Nel segno di una rilettura del mondo poetico di Trakl sembra esser stato concepito il volume Poesie che, nell'attenta e rigorosa cura di Grazia Pulvirenti, propone le due uniche raccolte pubblicate in vita da Georg Trakl insieme a un gruppo di liriche apparse negli ultimi suoi mesi di vita sulla rivista "Der Brenner" tutte tradotte in italiano da Enrico de Angelis, con l'indispensabile ausilio per il lettore del testo a fronte. Fulcro di questa nuova lettura è la volontà di scardinare il cliché di poeta maledetto nel quale Trakl è stato confinato, per meglio dare risalto a quella riflessione sull'essere e il sacro che le sue poesie approfondiscono - e che ispirò a Heidegger un saggio fra i suoi più adamantini.
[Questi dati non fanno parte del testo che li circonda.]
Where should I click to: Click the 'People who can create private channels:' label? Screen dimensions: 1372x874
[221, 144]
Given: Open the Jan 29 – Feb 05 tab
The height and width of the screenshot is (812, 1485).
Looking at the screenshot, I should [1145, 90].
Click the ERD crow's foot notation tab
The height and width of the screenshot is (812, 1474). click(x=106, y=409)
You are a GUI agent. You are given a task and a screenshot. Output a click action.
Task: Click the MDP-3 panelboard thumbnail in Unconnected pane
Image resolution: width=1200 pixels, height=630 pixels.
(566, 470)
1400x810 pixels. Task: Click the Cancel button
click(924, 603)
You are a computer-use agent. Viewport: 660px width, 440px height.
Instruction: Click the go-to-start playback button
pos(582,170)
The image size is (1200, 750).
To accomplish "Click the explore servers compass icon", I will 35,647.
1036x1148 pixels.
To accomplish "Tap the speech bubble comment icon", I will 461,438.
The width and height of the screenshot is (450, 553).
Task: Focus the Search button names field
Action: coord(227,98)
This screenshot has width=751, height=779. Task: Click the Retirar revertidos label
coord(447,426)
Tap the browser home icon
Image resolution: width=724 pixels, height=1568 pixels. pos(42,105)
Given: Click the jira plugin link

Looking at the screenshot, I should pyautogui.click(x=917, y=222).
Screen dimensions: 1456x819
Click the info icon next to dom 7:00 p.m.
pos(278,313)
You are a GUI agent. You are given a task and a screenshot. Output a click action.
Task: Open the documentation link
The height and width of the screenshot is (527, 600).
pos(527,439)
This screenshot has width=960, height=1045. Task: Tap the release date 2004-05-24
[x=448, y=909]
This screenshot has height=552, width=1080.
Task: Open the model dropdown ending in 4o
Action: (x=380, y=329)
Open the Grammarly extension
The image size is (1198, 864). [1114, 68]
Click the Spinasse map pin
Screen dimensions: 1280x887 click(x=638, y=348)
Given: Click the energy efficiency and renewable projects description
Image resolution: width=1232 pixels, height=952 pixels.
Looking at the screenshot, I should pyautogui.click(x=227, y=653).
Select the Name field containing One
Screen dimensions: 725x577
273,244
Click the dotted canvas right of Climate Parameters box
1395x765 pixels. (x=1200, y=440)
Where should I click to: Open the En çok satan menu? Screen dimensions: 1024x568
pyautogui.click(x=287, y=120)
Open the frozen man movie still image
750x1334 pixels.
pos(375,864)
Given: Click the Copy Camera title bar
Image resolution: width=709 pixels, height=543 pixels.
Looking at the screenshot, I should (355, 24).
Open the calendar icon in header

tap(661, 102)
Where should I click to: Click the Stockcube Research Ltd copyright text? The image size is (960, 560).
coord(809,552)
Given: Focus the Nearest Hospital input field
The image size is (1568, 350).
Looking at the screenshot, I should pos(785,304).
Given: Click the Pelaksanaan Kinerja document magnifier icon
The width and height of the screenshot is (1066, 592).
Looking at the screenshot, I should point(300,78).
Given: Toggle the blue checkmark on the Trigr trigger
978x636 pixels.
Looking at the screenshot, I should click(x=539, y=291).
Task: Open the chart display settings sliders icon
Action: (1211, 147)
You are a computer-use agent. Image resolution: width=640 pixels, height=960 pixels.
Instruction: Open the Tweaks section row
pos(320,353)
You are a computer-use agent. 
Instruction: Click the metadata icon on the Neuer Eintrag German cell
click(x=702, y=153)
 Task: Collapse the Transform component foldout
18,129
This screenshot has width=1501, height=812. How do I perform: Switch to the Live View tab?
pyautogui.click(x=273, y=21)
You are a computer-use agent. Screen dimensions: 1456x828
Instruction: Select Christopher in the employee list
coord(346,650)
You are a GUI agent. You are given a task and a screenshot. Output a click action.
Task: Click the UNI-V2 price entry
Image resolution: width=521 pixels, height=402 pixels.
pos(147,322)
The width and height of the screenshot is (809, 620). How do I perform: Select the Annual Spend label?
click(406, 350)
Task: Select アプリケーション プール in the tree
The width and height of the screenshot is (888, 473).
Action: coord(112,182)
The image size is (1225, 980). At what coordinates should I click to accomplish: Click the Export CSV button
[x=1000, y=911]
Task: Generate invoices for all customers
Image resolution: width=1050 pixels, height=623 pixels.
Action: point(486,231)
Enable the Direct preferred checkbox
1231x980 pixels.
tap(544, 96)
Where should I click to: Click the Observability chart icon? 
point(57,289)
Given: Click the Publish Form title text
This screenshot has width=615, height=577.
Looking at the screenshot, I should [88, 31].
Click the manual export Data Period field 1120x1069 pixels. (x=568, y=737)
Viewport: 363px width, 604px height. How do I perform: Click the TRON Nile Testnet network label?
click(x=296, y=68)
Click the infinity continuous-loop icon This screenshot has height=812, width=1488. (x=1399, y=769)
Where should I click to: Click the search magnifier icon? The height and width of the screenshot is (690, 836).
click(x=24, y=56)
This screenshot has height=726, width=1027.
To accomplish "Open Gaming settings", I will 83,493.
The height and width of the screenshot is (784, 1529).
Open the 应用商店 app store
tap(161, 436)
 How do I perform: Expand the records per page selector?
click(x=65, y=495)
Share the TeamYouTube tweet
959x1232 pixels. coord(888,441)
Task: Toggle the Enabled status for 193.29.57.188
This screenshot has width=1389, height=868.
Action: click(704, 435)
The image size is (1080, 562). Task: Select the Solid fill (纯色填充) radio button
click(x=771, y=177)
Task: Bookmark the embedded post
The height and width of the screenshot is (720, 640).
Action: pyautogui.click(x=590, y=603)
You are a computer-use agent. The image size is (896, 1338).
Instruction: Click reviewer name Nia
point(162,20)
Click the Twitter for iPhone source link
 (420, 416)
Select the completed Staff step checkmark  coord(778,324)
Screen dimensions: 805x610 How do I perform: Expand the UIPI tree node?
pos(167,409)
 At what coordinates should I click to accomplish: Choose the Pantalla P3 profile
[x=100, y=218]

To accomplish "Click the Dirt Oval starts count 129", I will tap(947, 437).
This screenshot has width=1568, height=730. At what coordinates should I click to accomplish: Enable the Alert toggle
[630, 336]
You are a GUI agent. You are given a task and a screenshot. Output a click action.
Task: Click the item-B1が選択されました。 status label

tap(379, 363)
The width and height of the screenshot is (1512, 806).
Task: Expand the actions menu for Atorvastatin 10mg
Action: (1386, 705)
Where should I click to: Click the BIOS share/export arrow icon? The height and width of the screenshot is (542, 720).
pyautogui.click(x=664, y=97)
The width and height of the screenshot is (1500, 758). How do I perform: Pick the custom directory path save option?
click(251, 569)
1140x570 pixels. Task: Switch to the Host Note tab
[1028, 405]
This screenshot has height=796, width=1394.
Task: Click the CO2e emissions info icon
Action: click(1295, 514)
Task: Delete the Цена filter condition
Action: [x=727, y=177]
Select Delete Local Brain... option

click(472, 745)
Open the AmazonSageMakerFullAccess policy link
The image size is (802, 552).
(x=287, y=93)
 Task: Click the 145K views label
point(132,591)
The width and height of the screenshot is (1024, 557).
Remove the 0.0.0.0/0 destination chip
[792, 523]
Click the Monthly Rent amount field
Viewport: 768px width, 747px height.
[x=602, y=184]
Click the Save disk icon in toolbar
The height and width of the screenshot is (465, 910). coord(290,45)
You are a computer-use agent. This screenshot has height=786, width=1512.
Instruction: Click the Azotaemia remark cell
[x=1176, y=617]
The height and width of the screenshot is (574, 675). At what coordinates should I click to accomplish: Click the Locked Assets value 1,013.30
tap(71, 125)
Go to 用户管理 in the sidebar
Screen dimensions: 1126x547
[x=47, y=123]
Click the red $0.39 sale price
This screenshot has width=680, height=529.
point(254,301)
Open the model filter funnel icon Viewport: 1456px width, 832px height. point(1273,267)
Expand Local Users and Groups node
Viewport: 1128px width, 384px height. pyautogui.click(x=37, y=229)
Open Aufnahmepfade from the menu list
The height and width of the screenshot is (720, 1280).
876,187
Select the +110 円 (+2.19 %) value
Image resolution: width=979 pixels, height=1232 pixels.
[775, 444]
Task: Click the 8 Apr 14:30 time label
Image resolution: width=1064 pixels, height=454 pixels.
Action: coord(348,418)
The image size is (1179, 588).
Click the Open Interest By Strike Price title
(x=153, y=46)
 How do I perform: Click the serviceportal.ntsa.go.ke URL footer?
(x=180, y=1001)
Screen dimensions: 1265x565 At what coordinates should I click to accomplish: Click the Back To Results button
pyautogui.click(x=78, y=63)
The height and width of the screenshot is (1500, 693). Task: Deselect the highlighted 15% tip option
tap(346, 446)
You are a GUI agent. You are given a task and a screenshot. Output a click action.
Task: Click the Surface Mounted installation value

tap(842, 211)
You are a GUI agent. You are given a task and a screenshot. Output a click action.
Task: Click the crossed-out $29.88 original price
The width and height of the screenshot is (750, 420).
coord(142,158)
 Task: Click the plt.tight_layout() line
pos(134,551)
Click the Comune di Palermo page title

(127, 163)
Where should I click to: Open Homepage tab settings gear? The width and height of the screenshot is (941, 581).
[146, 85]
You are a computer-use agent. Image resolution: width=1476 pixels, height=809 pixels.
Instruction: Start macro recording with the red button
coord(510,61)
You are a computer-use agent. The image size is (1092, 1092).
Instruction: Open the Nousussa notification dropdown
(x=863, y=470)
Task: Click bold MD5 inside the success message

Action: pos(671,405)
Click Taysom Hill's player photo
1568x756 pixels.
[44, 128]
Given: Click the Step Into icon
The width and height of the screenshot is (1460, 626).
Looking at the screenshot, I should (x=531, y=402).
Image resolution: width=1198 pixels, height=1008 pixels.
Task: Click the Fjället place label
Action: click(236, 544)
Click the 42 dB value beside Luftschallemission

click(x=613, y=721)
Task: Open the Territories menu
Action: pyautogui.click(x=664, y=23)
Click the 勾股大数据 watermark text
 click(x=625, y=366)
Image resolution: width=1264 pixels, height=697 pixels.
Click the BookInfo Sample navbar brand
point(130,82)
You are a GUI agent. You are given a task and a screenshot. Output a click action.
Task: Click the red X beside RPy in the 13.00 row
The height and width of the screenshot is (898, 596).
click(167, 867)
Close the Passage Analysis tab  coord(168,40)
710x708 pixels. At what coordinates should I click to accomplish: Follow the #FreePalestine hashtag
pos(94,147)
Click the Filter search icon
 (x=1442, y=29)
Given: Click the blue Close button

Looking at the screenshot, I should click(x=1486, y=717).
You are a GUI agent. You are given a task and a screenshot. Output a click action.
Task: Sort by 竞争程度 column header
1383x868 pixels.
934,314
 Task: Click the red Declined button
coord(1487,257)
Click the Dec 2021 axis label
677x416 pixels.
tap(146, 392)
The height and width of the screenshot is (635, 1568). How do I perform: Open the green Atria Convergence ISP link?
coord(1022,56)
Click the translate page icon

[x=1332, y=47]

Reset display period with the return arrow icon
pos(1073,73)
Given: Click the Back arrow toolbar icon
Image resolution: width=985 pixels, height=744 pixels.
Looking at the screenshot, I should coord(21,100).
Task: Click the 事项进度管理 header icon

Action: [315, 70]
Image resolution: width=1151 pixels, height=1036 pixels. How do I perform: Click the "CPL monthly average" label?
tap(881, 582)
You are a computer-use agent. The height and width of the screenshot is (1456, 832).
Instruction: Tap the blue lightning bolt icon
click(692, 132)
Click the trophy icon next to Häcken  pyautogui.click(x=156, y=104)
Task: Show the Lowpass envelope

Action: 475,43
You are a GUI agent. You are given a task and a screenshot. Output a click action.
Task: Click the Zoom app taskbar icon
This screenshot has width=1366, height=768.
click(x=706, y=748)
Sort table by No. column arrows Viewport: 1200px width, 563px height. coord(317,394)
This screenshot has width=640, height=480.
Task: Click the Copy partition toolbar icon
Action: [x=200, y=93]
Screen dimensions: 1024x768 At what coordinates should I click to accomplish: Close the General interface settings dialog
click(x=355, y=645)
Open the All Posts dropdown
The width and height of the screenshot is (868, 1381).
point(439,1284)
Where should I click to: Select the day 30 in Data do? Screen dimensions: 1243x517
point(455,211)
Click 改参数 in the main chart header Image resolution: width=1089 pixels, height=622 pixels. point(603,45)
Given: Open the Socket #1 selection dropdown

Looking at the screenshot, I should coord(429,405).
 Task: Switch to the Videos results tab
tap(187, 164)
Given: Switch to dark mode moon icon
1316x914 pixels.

Di là dalla vita bruciata fra il 1887 e il 1914 nel senso di colpa per il rapporto incestuoso con la sorella e nel torpore della morfina e dell'alcol, fino al suicidio consumato mentre anche l'Europa moriva sul fronte della prima guerra mondiale, l'opera di Trakl testimonia di un destino di poeta sentito sì come "espiazione", ma non in semplice senso autobiografico, bensì in quel più vasto e tormentato significato umano che prima di lui conobbe l'Empedocle hölderliniano, sicché l'intera sua poesia - ricca di riferimenti a questo predecessore d'elezione - si connota come una moderna risposta alla domanda di Hölderlin sulla ragion d'essere dei poeti nel tempo della miseria. Se è dunque vero, come osserva Pulvirenti, che "il cosmo trakliano è chiuso in se stesso, il paesaggio non conosce sconfinamenti ed è tratteggiato da un chiaroscuro di ombre di muri in rovina, staccionate e canneti", questa claustrofilia, più che rispecchiare un'ossessione biografica, risponde a un preciso disegno poetico: il paesaggio di Trakl si dà una volta per tutte, si ripete di poesia in poesia con i suoi colli, le falci dei mietori, i frutti e le stoppie, i muri cadenti a dar figura a un silenzio che il poeta cerca di colmare di senso. Così, colui che bevve "il silenzio di Dio alla fonte del bosco" assume su di sé il compito di restituire, nella metamorfosi della parola, la voce sacrale di questo silenzio.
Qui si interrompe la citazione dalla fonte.